With my car parked in such a sentimental location, I thought I would commit suicide.  The pressure in my head was at a boiling point and I wanted to put an end to it.  Lucky for me, that day, I decided to call my mom instead.  I told her I would be dropping my classes and getting a full refund for the money I put in.  I was crying.  I honestly can’t remember her actual reaction, but in my head, I knew she was disappointed.  At least without the anxiety of sitting through another college class, the boiling pressure eased momentarily.  I trashed the pills and went to work as usual.  That night, I slept like a baby.
On January 19, 2007, I bought 40 more over-the-counter sleeping pills, parked in the same spot as I had only two days prior.  I swallowed the pills and washed them down with a 20oz bottle of Coke.  Dropping the classes had done nothing but delay the inevitable.  Now, with God-knows-what chemicals flowing through my veins, I forced myself to confront the real issue at hand – I will never be successful enough to live on my own, and I have failed at loving the only girl who ever really loved me.  I am broken human being and there is no fix.  My family and friends are better off without me.
I started writing my goodbyes and sorries on a piece of paper, before the drugs really kicked in.  I was about halfway through when my hands started shaking to the extent that I couldn’t physically write any more.  From here, the details I can remember are blurred.  I considered calling 911 or calling my best friend.  Next thing I know, I’m sitting in the passenger seat, naked, and having pissed myself.  My best friend opened the driver side door and sat next to me.  He looked at me and asked, “What is that smell?” I laughed and cried simultaneously, trying to think of how to explain this to him.  He was not actually there.  All of this was part of a massive overdose trip.
I was in and out of consciousness for hours.  I’m able to open a door and puke.  I remember looking out the windshield at the sky.  It was like nothing I’d ever seen.  The sun beaming through the clouds was so beautiful, and I knew I had made a terrible mistake.  Hours keep passing and it gets dark quickly.  It’s one of the coldest nights of the year, and the windows have fogged over.  At this point, I have no idea what state I’m in or how I got there.
It’s now 3:00am, roughly ten hours after I’d taken the pills.  I’m jolted awake.  I’m naked and shivering cold.  I manage to find my keys.  All I can think of, is “I need to get home and sleep in my bed.”  I put the car into drive, take an immediate right turn, and crash into the entrance of a gated community.  I put the car in reverse, realizing I’m not where I thought I was, and get back on course.  I somehow make it back to my neighborhood without hitting anything else or getting pulled over.  I park at the end of the street and run to my house, still naked, and throw my soiled clothes into the garbage.
The next day, I call out of work.  I don’t tell a soul what happened.  I don’t go to a hospital.  I decide to live the rest of my life like nothing ever happened.

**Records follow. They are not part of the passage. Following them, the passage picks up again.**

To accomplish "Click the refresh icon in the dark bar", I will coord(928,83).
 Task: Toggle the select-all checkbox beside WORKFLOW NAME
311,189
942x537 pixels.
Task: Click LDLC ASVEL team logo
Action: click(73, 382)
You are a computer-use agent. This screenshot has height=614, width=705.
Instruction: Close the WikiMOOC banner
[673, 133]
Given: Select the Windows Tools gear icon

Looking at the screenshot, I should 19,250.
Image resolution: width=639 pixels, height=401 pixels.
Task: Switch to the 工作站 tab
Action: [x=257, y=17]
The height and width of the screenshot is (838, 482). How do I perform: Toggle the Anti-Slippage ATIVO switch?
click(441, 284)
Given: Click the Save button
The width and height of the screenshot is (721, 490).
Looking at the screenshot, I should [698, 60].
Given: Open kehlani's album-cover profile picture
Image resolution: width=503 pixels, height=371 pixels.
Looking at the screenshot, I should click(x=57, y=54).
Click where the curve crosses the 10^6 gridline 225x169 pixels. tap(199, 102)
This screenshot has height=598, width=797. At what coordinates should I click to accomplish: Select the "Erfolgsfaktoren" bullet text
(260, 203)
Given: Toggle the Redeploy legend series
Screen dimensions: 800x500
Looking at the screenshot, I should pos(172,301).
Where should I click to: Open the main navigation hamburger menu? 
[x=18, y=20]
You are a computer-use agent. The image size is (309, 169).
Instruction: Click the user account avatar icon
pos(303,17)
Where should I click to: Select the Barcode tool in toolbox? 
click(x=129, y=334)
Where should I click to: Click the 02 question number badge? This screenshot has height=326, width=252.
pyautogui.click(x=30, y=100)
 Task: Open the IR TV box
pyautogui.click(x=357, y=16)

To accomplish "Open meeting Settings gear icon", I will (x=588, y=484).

In the Spring of 2009, I’m forced to tell an old high school friend this story.  She casually mentioned how she was looking for the “best” way to commit suicide.  Knowing her, she wasn’t bringing up suicide for the sake of odd conversation.  I chose to ignore it at first, trying to protect myself.  But on the third time she brought it up, I put a stop to it.  I said, “You can’t commit suicide, because as soon as you commit it, you regret it.”  I told her everything.  She cried, said she could tell there was something wrong.  I had saved her life because I tried to take my own.
Today is August 25, 2013, and I’m still alive.  I’m living with and taking care of my 87-year-old grandfather.  Earlier this year, the rest of my family was ready to put him in assisted living, against his wishes.  My grandfather is a great man and he deserves more than that.  Without my history, I don’t think I’d be up to the task.  But ever since my suicide attempt, I’ve become desensitized to what the average person might consider uncomfortable.  I only want to make my grandfather happy during his last days, and I’m the only one willing/able to give him that happiness and freedom.  I hope to atone for the ultimate mistake I’ve made.
I’m not sure I’ll ever tell my family and friends what happened, but it seems more and more like the thing to do.